Accordingly, plaintiff is entitled to summary judgment on the claim that the ALJ's treatment of Dr. Martin's opinion was erroneous.
CONCLUSION
After having found error, “‘[t]he decision whether to remand a case for additional evidence, or simply to award benefits[,] is within the discretion of the court.'” Trevizo, 871 F.3d at 682 (quoting Sprague v. Bowen, 812 F.2d 1226, 1232 (9th Cir. 1987)). A case may be remanded under the “credit-as-true” rule for an award of benefits where:
(1) the record has been fully developed and further administrative proceedings would serve no useful purpose; (2) the ALJ has failed to provide legally sufficient reasons for rejecting evidence, whether claimant testimony or medical opinion; and (3) if the improperly discredited evidence were credited as true, the ALJ would be required to find the claimant disabled on remand.Garrison v. Colvin, 759 F.3d 995, 1020 (9th Cir. 2014).

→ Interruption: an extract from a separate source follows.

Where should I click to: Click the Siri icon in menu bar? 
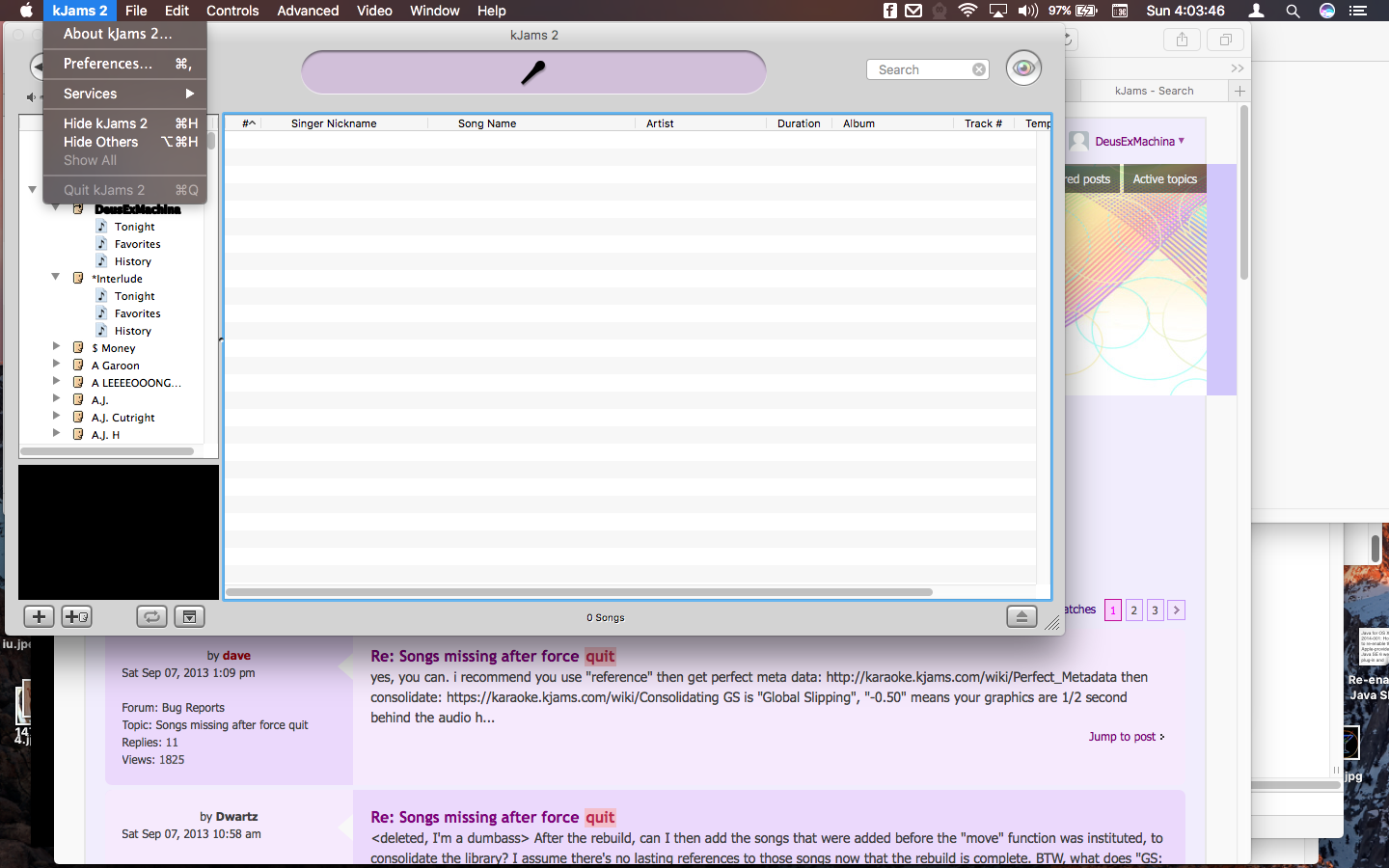pos(1327,11)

Even where all the conditions for the “credit-as-true” rule are met, the court retains “flexibility to remand for further proceedings when the record as a whole creates serious doubt as to whether the claimant is, in fact, disabled within the meaning of the Social Security Act.” Id. at 1021; see also Dominguez v. Colvin, 808 F.3d 403, 407 (9th Cir. 2015) (“Unless the district court concludes that further administrative proceedings would serve no useful purpose, it may not remand with a direction to provide benefits.”); Treichler v. Commissioner of Social Sec. Admin., 775 F.3d 1090, 1105 (9th Cir. 2014) (“Where . . . an ALJ makes a legal error, but the record is uncertain and ambiguous, the proper approach is to remand the case to the agency.”).

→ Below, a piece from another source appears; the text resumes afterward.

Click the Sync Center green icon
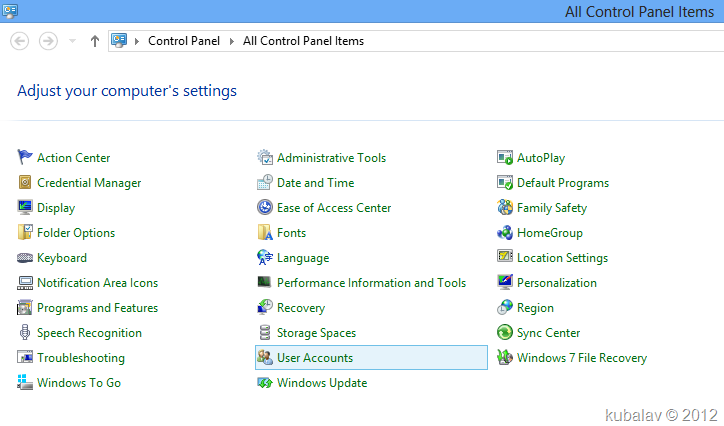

Here, based on the singular error identified by plaintiff, the court cannot say that further administrative proceedings would serve no useful purpose. This case, therefore, will be remanded for further proceedings.
Accordingly, IT IS HEREBY ORDERED that:
1. Plaintiff's motion for summary judgment (ECF No. 13) is granted;
2. Defendant's cross-motion for summary judgment (ECF No. 17) is denied;
3. The Commissioner's decision is reversed;
4. This matter is remanded for further proceedings consistent with the order; and
5. The Clerk of the Court shall enter judgment for plaintiff, and close this case.